According to TELUS, the funded position of a typical pension plan decreased on both a solvency and an accounting basis during the month.
“The pension indices by TELUS Health, released monthly, condense the journey that pension plans have experienced during the year into a few key statistics,” TELUS states. “They also provide an early indicator of the challenges and opportunities that are yet to come for plan sponsors and administrators.”
Perhaps most notable among the organization’s observations this month, is that of recent outperformance in equity markets, thanks mainly to the outperformance of artificial intelligence (AI)-related companies. This, they say, “is adding to growing concerns of an asset bubble forming.”

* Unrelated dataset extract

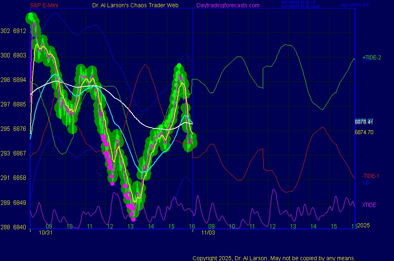Click the 6894 price axis label
This screenshot has height=261, width=394.
pyautogui.click(x=20, y=80)
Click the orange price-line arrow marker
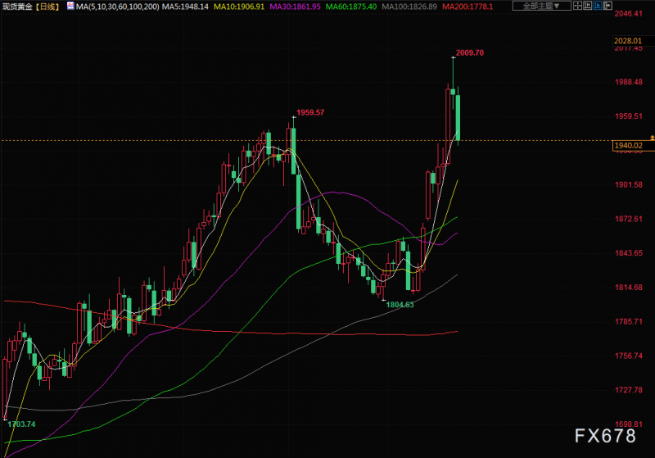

Although RBC’s analysis does not mention any bubbles, it does note that the S&P 500’s gain of 5.4 per cent during the last quarter was primarily driven by the information technology sector, which returned 12.6 per cent. RBC says for the full first half of 2024 its client’s defined benefit (DB) pension plans enjoyed a 4.4 per cent return.
Market volatility
“This analysis emphasizes the complexities of the Canadian pension landscape and the importance of diversifying and proactive risk management,” states Isabelle Tremblay, director of client solutions, asset owner segment lead at RBC Investor Services. “The market continues to experience volatility.”
Turning again to monthly statistics, TELUS says June was the first month that saw a slight deterioration in the solvency funding level of a typical plan. “Despite this setback, the funding level of the average pension plan improved over the first half of 2024,” they write. “Plan sponsors should ensure that their investment strategy adequately distinguishes between rewarded and unrewarded risks.”
According to the June 30 pension indices the solvency index – set at 100 as of January 1 – stands at 107.6, down from 108.3 in May, but up when compared to every other month this year. The annuity proxy index in June was 98, commuted value index sat at 97.3 and the accounting index and plan asset index which measures asset levels since the beginning of the year were 107.1 and 105.2, respectively.